The municipality’s research also supports Binya’s assertions, showing that 1.3 million shekels for a down payment is needed to buy a three-room apartment in Tel Aviv with a 20-year mortgage that wouldn’t eat up more than 30 percent of the buyer’s monthly income. For that sume, one could purchase an entire three-room apartment in Petah Tikva’s Ein Ganim neighborhood.

Similarly, a four-room apartment in Tel Aviv requires a 1.9-million-shekel down payment, the equivalent of the purchase price of a cheaply built four-room apartment with a seaside view in Hadera. A five-room apartment in Tel Aviv requires a 3.5-million-shekel down payment, compared to an average of 630,000 shekels elsewhere in the country and 1.2 million shekels for four-room and five-room apartments, respectively, in 11 other large cities. The growth rate of the down payment needed to buy in Tel Aviv rose 68 percent between 2011 and 2020, compared to 13 percent elsewhere in Israel.

“The population here will become another type of population. It’s a danger and enormous threat to the city,” warns. Prof. Ben-Shahar.

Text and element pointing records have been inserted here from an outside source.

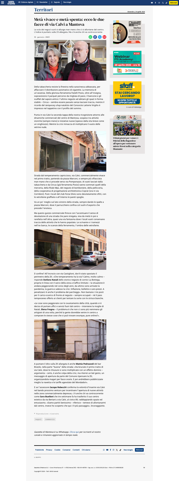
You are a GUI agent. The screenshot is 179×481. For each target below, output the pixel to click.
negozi (38, 419)
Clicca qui (74, 432)
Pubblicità (39, 450)
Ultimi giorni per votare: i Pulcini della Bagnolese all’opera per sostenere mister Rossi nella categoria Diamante (127, 143)
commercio (50, 419)
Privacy (49, 450)
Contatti (76, 450)
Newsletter (42, 2)
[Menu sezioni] (2, 3)
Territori (43, 9)
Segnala (55, 2)
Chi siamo (86, 450)
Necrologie (67, 2)
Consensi (66, 450)
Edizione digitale (25, 2)
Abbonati (173, 3)
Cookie (57, 450)
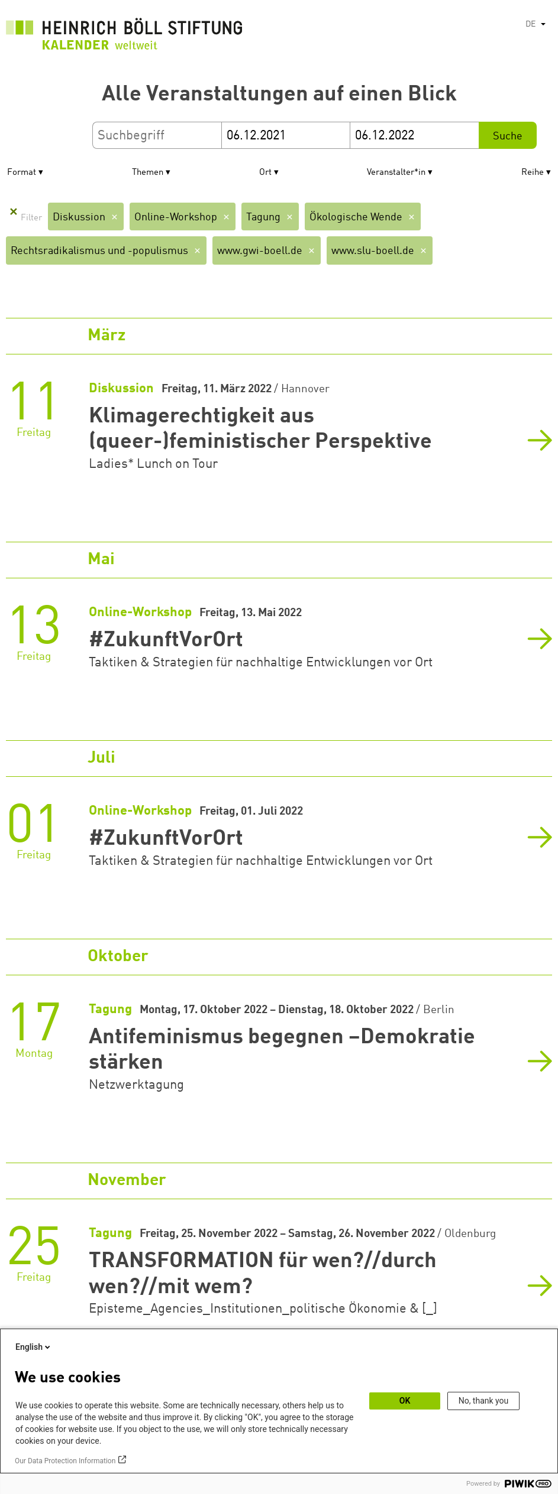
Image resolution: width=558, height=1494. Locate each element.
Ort (265, 172)
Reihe (532, 172)
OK (405, 1400)
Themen (147, 172)
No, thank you (484, 1400)
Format (21, 172)
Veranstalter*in (396, 172)
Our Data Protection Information (65, 1461)
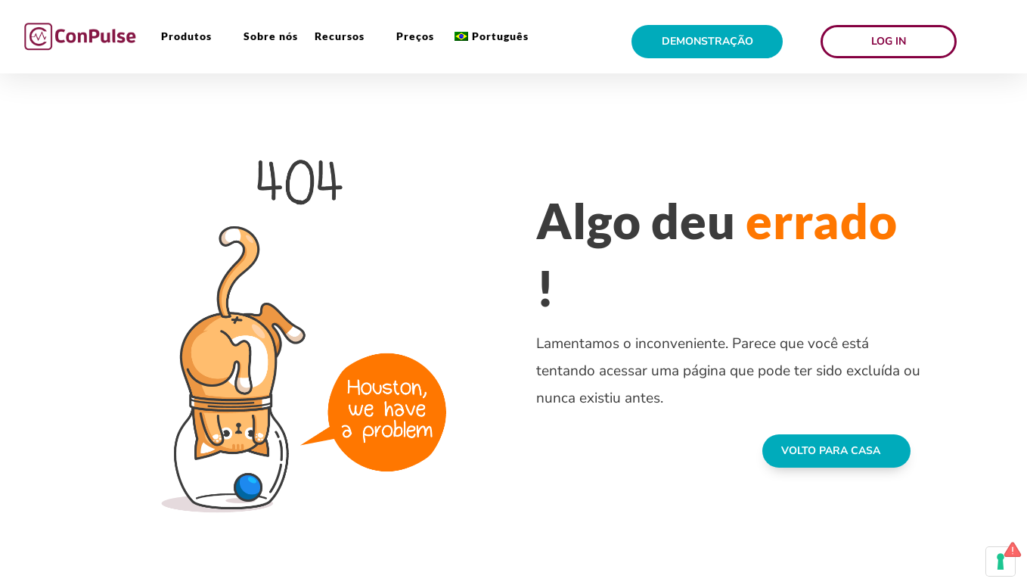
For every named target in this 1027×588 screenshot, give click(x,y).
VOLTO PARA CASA (830, 450)
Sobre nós (271, 36)
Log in (888, 41)
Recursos (340, 36)
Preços (415, 36)
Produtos (186, 36)
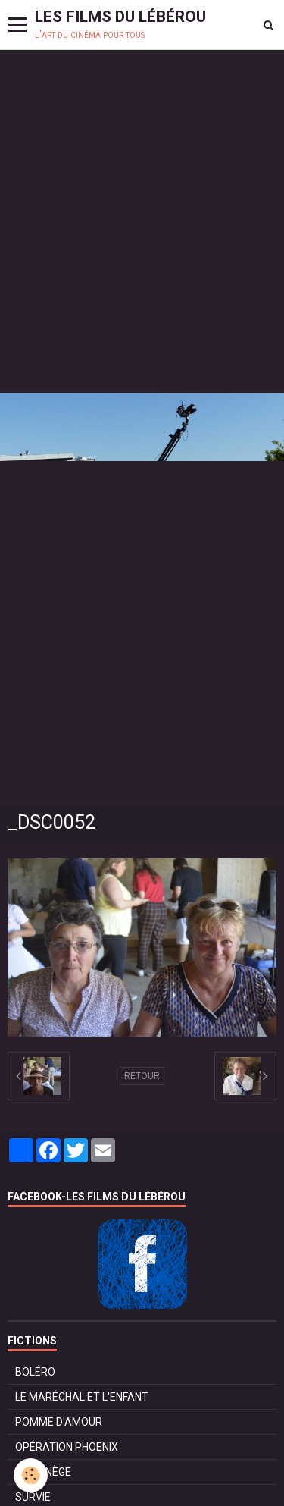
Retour (142, 1076)
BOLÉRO (35, 1372)
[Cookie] (31, 1475)
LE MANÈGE (43, 1472)
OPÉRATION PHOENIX (66, 1447)
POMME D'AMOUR (58, 1422)
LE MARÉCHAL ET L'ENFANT (81, 1397)
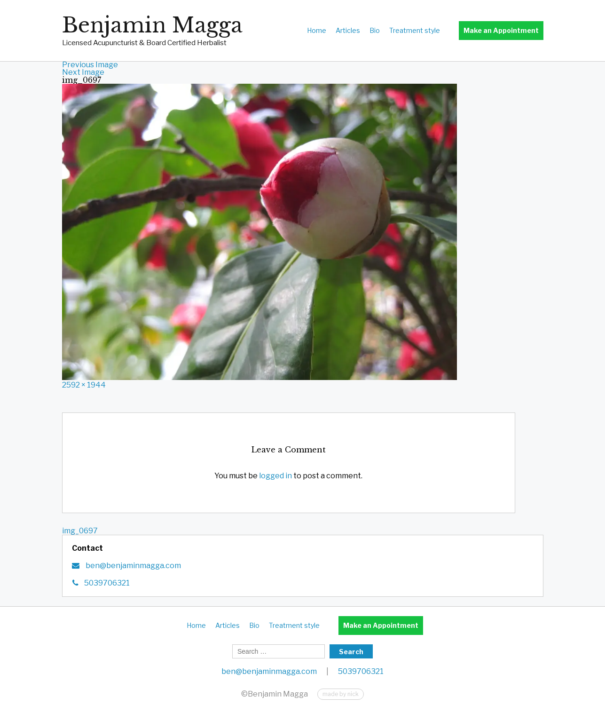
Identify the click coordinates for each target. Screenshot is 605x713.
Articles (348, 30)
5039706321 (107, 582)
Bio (374, 30)
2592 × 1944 (84, 384)
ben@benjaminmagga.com (132, 565)
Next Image (83, 72)
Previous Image (90, 64)
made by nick (340, 693)
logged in (275, 475)
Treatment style (414, 30)
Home (316, 30)
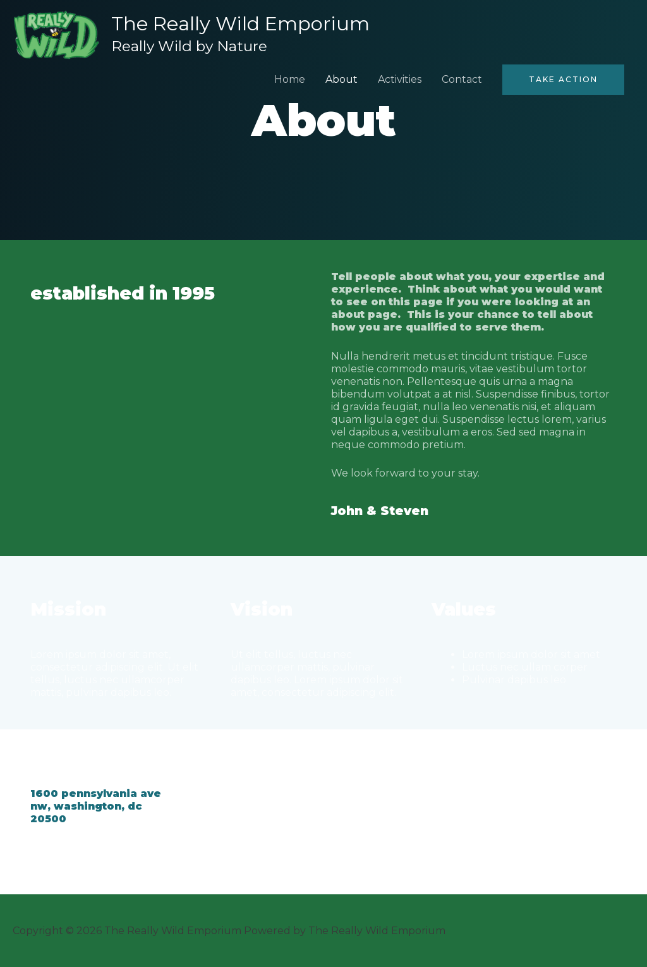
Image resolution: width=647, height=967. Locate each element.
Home (289, 79)
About (341, 79)
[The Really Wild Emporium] (56, 34)
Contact (462, 79)
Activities (399, 79)
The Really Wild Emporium (241, 23)
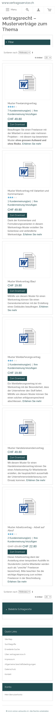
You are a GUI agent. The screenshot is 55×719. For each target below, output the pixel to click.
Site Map (8, 639)
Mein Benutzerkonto (13, 695)
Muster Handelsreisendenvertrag (26, 448)
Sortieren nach (10, 52)
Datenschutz (10, 669)
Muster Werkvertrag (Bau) (22, 281)
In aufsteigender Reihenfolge (33, 52)
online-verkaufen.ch (21, 711)
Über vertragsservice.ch (15, 654)
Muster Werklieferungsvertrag (24, 357)
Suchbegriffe (10, 644)
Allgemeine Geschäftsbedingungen (20, 664)
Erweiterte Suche (12, 649)
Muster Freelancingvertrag (22, 103)
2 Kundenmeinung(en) (19, 538)
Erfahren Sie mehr (31, 144)
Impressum (10, 659)
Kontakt (8, 674)
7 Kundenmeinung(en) (19, 110)
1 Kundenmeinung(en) (19, 201)
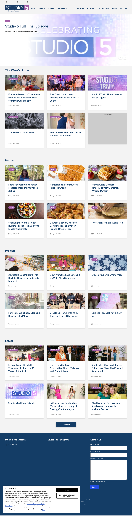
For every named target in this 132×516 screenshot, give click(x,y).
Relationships (63, 8)
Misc (7, 21)
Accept (67, 490)
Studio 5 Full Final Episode (29, 26)
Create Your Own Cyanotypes (106, 274)
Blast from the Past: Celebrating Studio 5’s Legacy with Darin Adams (65, 368)
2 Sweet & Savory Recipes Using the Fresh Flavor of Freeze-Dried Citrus (63, 225)
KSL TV (104, 2)
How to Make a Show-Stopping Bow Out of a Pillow (24, 314)
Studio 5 (13, 445)
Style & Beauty (103, 8)
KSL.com (123, 2)
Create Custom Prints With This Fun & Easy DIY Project (64, 314)
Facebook (21, 2)
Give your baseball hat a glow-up (106, 314)
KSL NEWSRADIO (113, 2)
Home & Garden (78, 8)
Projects (42, 8)
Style (52, 388)
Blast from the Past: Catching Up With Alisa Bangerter (65, 276)
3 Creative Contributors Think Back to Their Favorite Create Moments (23, 277)
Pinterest (31, 2)
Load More (66, 424)
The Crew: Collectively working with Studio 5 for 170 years (65, 97)
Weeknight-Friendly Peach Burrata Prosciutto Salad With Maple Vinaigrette (23, 225)
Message (96, 458)
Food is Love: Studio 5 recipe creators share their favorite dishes (23, 187)
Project (11, 259)
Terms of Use (31, 504)
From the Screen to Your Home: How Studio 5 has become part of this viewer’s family (24, 97)
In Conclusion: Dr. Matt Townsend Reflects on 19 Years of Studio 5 (21, 368)
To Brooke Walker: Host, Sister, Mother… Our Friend (66, 134)
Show (33, 8)
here (43, 510)
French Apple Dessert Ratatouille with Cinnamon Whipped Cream (105, 187)
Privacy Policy (40, 504)
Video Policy (9, 506)
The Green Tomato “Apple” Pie (107, 222)
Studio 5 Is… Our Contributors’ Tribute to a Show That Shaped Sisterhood (107, 368)
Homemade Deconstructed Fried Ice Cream (64, 186)
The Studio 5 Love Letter (21, 132)
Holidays (90, 8)
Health (114, 8)
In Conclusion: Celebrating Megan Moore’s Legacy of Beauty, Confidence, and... (63, 406)
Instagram (10, 2)
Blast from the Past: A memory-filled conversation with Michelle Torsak (107, 406)
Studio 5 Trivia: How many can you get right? (106, 96)
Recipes (51, 8)
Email (95, 451)
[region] (41, 499)
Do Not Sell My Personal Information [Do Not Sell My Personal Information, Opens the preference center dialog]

The danger lurking in a homogenous, rich city lies not only in its image but rather in its content and growth engines emptying and the city becoming economically weaker. “Research shows that cities with a range of housing types, age and income are more economically successful,” says Hananel. “Heterogeneity is important to a city. It is not a matter of bleeding-heart leftism and should also interest the so-called capitalist pig. A city needs blue collar workers, artists and intellectuals.” 

However, the city is pushing out those who are lacking means. According to municipal data, the household poverty rate in Tel Aviv is 8.5 percent, far below the national average of 18 percent.

“All of metropolitan Tel Aviv has become wealthier and whiter, and has greater access to opportunities and resources,” says Hananel. “The gaps between it and the periphery are widening dramatically,” she notes, adding that curbing this process “is a goal that should be important not only for the mayor of Tel Aviv but also for the government and the entire country.

“Research shows that in order to maintain a democratic society, residents need to be exposed to a diverse population, which teaches tolerance. Cities with extremes – a weak periphery and a rich center – create radicalized enmity between citizens and new types of ghettos.”

Prof. Danny Ben-Shahar, director of the Alrov Institute for Real Estate research at Tel Aviv University’s Coller School of ManagementCredit: Ofer Vaknin

It’s not just about supply

One of the most common solutions for dealing with high housing prices and a lack of affordable housing in major cities is expanding the housing supply, as the city is planning in the Sde Dov neighborhood and in areas slated for urban renewal in the south and east of the city. The economic logic at the base of these proposals is that expanding the supply leads to lower prices.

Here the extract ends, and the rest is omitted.